> **Data section**
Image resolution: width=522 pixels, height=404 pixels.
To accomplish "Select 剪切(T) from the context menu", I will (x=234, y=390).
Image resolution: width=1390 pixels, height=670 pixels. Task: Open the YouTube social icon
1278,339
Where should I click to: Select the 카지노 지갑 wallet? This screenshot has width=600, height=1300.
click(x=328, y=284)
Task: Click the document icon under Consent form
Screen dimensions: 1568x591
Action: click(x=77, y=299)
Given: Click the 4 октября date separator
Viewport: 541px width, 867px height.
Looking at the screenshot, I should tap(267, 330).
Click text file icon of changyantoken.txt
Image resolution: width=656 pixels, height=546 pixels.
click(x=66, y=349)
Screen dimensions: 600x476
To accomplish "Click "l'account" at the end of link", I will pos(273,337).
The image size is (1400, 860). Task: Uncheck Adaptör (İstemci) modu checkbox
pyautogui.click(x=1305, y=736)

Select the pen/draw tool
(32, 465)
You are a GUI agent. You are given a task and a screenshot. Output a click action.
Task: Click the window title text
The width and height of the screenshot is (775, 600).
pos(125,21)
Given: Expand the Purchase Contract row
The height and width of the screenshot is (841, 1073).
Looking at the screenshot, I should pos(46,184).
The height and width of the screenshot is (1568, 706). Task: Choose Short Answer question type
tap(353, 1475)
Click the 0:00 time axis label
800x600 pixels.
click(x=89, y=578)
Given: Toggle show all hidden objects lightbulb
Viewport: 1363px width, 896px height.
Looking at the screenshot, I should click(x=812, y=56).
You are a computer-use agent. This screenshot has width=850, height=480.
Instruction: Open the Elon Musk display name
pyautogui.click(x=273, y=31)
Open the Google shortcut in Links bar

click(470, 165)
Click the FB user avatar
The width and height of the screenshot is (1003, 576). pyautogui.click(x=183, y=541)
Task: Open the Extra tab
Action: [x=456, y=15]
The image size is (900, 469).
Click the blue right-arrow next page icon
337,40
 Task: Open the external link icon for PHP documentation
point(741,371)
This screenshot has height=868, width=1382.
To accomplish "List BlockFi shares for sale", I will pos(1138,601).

> **Job**
Copy the records above line for line, without changing anything.

> **Full output**
Image resolution: width=522 pixels, height=404 pixels.
To accomplish "Select 剪切(T) from the context menu", I will (x=234, y=390).
Image resolution: width=1390 pixels, height=670 pixels. Task: Open the YouTube social icon
1278,339
Where should I click to: Select the 카지노 지갑 wallet? This screenshot has width=600, height=1300.
click(x=328, y=284)
Task: Click the document icon under Consent form
Screen dimensions: 1568x591
Action: click(x=77, y=299)
Given: Click the 4 октября date separator
Viewport: 541px width, 867px height.
Looking at the screenshot, I should tap(267, 330).
Click text file icon of changyantoken.txt
Image resolution: width=656 pixels, height=546 pixels.
click(x=66, y=349)
Screen dimensions: 600x476
To accomplish "Click "l'account" at the end of link", I will pos(273,337).
The image size is (1400, 860). Task: Uncheck Adaptör (İstemci) modu checkbox
pyautogui.click(x=1305, y=736)

Select the pen/draw tool
(32, 465)
You are a GUI agent. You are given a task and a screenshot. Output a click action.
Task: Click the window title text
The width and height of the screenshot is (775, 600).
pos(125,21)
Given: Expand the Purchase Contract row
The height and width of the screenshot is (841, 1073).
Looking at the screenshot, I should pos(46,184).
The height and width of the screenshot is (1568, 706). Task: Choose Short Answer question type
tap(353, 1475)
Click the 0:00 time axis label
800x600 pixels.
click(x=89, y=578)
Given: Toggle show all hidden objects lightbulb
Viewport: 1363px width, 896px height.
Looking at the screenshot, I should click(x=812, y=56).
You are a computer-use agent. This screenshot has width=850, height=480.
Instruction: Open the Elon Musk display name
pyautogui.click(x=273, y=31)
Open the Google shortcut in Links bar

click(470, 165)
Click the FB user avatar
The width and height of the screenshot is (1003, 576). pyautogui.click(x=183, y=541)
Task: Open the Extra tab
Action: [x=456, y=15]
The image size is (900, 469).
Click the blue right-arrow next page icon
337,40
 Task: Open the external link icon for PHP documentation
point(741,371)
This screenshot has height=868, width=1382.
To accomplish "List BlockFi shares for sale", I will pos(1138,601).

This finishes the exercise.